Poignant in light of Martin Marty’s death in Feb (he was also a Lutheran Pastor in Chicago 1952-67). It also reminded me of Eerdmann’s Children book Psalm 23 illustrated by Tim Ladwig. To watch a 2 min video of it paired with song “House of God Forever” follow this link: https://www.youtube.com/watch?v=FofL-yFGLA4
Thanks Dave. Very interesting to hear both your report and your thoughts about it. I remember when your group took “the plunge”. 🙂
Dave,
Thanks once again for a gripping story. I hope your professors appreciated the wise way you navigated your experience.
I appreciated the personal honesty in your story as well as its hopeful perspective on a big city like Chicago, where, like you, I grew up.
Thanks Mark. You must have spent time in Old Town, I’m guessing.
Rather amazing story, carpool mate.
Thanks Mate! Good to hear from you.
I find it interesting that the seminarians were sent off with Psalm 23, a clearly agrarian Bible passage. There are so many texts and passages in the Bible. The last verse of the Book of Jonah comes to mind: “should I not have concern for the great city of Nineveh, in which there are more than a hundred and twenty thousand people who cannot tell their right hand from their left?” I really appreciate your article.
Thanks Dave for this retelling of your “plunge” experience that I first heard traveling on the bus together back to Grand Rapids and the seminary. Thanks too for the added reflections given by more than 50 years of life since then.
Bill, I wish I could remember more of the stories told on that bus ride back to GR!
I really appreciated reading of your amazing encounter, Dave. Which made me wonder: is the Plunge still a part of seminary education? I hope so.
Thanks Dave. I believe you have captured 60’s Chicago. A story w so many facets it strains credulity but is so real and potent.
Thanks, Dave. I really appreciate how you didn’t just write this guy off and escape as soon as you could. Your personal reflections and self-honesty here are instructive.
And you write well! 🙂
Thanks Coach!
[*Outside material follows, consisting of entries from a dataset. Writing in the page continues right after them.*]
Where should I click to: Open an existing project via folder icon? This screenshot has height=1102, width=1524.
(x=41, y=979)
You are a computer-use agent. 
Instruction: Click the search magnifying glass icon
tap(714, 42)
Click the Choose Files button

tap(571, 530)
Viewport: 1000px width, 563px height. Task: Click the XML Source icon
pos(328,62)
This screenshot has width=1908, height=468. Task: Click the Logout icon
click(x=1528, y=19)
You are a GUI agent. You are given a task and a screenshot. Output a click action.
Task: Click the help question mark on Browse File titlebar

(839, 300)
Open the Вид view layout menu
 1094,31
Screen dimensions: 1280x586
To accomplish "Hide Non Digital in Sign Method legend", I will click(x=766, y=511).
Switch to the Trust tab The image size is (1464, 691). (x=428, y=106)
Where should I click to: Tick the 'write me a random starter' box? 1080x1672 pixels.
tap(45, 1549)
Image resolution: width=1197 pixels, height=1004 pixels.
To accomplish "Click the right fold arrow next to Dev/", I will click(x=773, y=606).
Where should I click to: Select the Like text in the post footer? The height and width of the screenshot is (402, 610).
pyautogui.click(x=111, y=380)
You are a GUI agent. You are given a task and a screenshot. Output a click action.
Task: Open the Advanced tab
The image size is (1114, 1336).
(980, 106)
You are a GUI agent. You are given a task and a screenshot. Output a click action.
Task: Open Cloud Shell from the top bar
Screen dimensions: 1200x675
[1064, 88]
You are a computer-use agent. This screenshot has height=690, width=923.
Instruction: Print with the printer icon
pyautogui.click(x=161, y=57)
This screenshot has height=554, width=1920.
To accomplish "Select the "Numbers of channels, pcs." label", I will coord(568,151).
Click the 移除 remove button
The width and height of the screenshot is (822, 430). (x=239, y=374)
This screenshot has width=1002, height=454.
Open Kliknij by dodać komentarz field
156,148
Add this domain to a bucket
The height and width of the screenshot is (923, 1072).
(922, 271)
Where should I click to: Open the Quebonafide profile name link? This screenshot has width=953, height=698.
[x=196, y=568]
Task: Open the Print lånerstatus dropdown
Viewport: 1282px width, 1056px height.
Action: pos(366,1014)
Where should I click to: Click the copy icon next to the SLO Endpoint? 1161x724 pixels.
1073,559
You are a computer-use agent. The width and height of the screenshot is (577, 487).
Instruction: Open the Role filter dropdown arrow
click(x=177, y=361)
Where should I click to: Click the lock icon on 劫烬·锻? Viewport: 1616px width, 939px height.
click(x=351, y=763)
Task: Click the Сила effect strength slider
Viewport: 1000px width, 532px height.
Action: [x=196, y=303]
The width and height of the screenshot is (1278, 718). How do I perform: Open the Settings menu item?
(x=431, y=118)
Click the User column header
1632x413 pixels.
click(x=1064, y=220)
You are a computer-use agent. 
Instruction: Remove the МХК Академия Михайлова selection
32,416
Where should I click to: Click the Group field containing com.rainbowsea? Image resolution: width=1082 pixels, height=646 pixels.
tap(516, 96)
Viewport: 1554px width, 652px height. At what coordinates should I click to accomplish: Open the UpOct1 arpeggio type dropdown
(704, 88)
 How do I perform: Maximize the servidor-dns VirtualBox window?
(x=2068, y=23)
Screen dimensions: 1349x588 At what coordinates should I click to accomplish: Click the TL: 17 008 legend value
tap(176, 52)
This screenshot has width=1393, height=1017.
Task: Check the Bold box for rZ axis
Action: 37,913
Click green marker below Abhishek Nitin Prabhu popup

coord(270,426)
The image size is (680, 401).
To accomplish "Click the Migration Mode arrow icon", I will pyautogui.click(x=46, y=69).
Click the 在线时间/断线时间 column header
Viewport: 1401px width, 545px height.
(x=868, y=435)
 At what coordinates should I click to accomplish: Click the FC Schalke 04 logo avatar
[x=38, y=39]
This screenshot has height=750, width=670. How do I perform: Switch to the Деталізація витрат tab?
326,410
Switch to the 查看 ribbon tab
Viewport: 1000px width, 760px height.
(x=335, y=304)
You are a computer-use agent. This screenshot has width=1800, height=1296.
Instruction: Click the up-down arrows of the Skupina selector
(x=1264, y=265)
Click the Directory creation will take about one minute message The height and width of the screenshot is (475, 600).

Means a lot to hear this from you.
I hear in this story a pastor’s in the making. I loved it.
You are such a gifted writer, Dave. I could totally picture you walking and talking with Harrison.
I enjoyed reading this story and your reflections on facing racism and homophobia. Surprised to learn that Wisconsin seminarians were sent to Chicago for this experience! I thought maybe you had somehow reconnected with Harrison later in life?